Fears over ISIS prisoners due for release in Germany

Intelligence chief says extremists may have been radicalised further in jail

FILE - In this undated file photo released online in the summer of 2014 on a militant social media account, which has been verified and is consistent with other AP reporting, militants of the Islamic State group hold up their weapons and wave its flags on their vehicles in a convoy on a road leading to Iraq, in Raqqa, Syria. A military spokesman said Monday, Dec. 3, 2018 that the U.S.-led coalition has targeted a senior member of the Islamic State group who was involved in the 2014 killing of American aid worker Peter Kassig. (Militant photo via AP, File)
Powered by automated translation

Jailed ISIS fighters in Europe may have been radicalised further in prison by the time they are released, the head of Germany’s domestic intelligence service has said.

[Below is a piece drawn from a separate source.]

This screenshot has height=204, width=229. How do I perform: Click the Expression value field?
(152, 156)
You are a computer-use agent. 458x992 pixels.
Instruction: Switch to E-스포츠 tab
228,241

Thomas Haldenwang sounded the alarm over extremists due to be released in 2022 after serving sentences for joining the terror group.

As Germany marked five years since an extremist slipped through the security net and killed 12 people at a Christmas market, Mr Haldenwang said the state would have to “examine each individual case” of militants going free.

“We need to know what’s happening in prisons, who is being radicalised further,” said Mr Haldenwang, the head of the Office for the Protection of the Constitution.

Radicalisation “often does not let up” in prison, he told German media.

Sunday marked the fifth anniversary of the Christmas market attack in Berlin, where Anis Amri drove a lorry into pedestrians in one of Germany’s worst atrocities in modern times. ISIS claimed it was behind the attack.

A final report released in August this year revealed how security failures let Amri carry out his attack despite him being known to intelligence services.

At a ceremony on Sunday, German President Frank-Walter Steinmeier said authorities had a “duty to clarify the mistakes” that led to the attack.

Germany “must correct these mistakes, and it must further investigate when there are new findings,” he said.

Government figures show there are hundreds of people in Germany considered to be dangerous religious extremists.

As of April, there were at least 101 such people in prison in Germany along with 22 other “relevant people”. There were 81 Germans with links to ISIS imprisoned abroad, mostly in Syria.

About 5,300 people are thought to have left Europe to join ISIS in Syria and Iraq since 2012, of whom about half have since left or died, EU estimates show.

Countries including France and Belgium have repatriated children from the Middle East, while Kosovo has about 242 returnees.

In a letter to German Chancellor Olaf Scholz, relatives of the Christmas market victims called for new inquiries into possible accomplices of Amri, who was originally from Tunisia and killed in a shootout days after the attack.

The letter called for the “dignified treatment for those affected”, after criticism of how authorities dealt with the grieving relatives.

Mr Steinmeier acknowledged on Sunday there were “failures in the support offered to those left behind”.

The attack “left a deep rift… in all our hearts,” he said. “It was aimed at our way of life in peace, freedom and democracy.”

Mr Scholz said the attack had buried itself deep in Germany’s collective consciousness.

“The state must be watchful and protect its citizens,” he said.